Exactly one number should make up the answer: how many lines of the listing contain the string "agent".
##### INFORMATION GIVEN #####
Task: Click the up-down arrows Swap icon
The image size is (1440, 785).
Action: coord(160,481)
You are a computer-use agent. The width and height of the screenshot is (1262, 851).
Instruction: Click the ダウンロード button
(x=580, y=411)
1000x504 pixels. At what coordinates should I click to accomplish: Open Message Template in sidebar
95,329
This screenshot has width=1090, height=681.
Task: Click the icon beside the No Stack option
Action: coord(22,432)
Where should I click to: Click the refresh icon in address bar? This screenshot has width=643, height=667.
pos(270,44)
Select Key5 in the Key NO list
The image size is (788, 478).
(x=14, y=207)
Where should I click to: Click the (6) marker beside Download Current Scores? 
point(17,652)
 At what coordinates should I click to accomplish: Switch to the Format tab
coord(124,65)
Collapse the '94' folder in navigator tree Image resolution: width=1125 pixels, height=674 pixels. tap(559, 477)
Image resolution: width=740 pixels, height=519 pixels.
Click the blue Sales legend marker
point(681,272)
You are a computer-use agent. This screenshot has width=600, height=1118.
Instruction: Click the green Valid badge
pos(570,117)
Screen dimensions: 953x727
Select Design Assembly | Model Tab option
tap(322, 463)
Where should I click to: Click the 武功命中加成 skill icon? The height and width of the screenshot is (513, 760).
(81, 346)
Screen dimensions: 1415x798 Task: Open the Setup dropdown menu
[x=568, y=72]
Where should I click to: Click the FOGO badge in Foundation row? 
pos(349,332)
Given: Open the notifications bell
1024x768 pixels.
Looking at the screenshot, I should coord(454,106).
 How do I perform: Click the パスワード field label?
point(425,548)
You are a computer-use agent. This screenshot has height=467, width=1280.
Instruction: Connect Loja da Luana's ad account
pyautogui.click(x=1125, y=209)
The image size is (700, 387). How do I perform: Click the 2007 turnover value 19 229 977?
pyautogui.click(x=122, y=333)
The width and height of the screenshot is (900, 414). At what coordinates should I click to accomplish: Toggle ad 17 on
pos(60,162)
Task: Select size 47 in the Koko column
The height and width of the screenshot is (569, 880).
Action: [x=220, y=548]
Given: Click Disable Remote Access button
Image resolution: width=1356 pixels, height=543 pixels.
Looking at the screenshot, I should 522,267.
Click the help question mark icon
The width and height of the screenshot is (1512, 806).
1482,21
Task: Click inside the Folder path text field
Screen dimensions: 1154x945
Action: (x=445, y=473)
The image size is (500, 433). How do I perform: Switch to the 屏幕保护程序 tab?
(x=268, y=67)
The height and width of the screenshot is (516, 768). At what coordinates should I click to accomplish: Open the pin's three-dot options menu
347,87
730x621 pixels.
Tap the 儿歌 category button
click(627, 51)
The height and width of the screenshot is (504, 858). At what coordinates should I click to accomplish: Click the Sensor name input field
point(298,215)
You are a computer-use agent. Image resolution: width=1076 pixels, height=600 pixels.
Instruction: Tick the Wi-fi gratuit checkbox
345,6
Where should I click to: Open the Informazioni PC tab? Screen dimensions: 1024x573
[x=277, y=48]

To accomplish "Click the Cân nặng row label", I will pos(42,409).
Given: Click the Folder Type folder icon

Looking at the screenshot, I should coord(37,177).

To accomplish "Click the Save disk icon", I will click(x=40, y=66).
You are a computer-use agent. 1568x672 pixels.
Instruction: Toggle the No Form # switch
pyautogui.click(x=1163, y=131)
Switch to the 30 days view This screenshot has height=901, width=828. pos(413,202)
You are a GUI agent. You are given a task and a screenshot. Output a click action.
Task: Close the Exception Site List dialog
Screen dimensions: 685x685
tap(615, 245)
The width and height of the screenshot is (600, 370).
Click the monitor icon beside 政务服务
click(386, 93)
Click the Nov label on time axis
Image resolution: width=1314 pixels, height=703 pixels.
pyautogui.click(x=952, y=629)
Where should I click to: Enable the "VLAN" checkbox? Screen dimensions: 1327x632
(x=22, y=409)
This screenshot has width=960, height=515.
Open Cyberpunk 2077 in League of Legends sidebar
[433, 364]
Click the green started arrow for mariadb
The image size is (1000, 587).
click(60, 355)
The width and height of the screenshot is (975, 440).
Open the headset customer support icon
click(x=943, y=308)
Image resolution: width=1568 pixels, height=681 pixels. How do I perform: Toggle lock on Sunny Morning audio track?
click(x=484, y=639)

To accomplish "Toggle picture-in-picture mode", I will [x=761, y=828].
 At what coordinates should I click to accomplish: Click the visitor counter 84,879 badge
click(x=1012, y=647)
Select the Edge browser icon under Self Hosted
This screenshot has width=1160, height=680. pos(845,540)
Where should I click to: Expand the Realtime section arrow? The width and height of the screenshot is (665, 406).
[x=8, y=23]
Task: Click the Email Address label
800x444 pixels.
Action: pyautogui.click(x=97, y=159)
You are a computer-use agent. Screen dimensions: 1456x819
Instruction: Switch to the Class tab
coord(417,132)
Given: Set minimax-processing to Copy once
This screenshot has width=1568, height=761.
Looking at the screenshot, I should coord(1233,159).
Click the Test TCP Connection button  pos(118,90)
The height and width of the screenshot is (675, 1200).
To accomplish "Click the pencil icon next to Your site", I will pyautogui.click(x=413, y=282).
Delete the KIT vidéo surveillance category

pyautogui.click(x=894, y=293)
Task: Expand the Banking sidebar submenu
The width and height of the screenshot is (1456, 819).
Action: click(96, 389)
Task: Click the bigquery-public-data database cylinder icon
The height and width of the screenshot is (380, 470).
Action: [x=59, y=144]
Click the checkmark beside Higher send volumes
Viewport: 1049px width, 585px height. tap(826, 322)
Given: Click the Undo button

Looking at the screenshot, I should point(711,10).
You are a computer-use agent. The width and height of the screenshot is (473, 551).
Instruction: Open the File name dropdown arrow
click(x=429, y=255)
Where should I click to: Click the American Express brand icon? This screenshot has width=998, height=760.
#####
SOLUTION TO THIS EXERCISE
8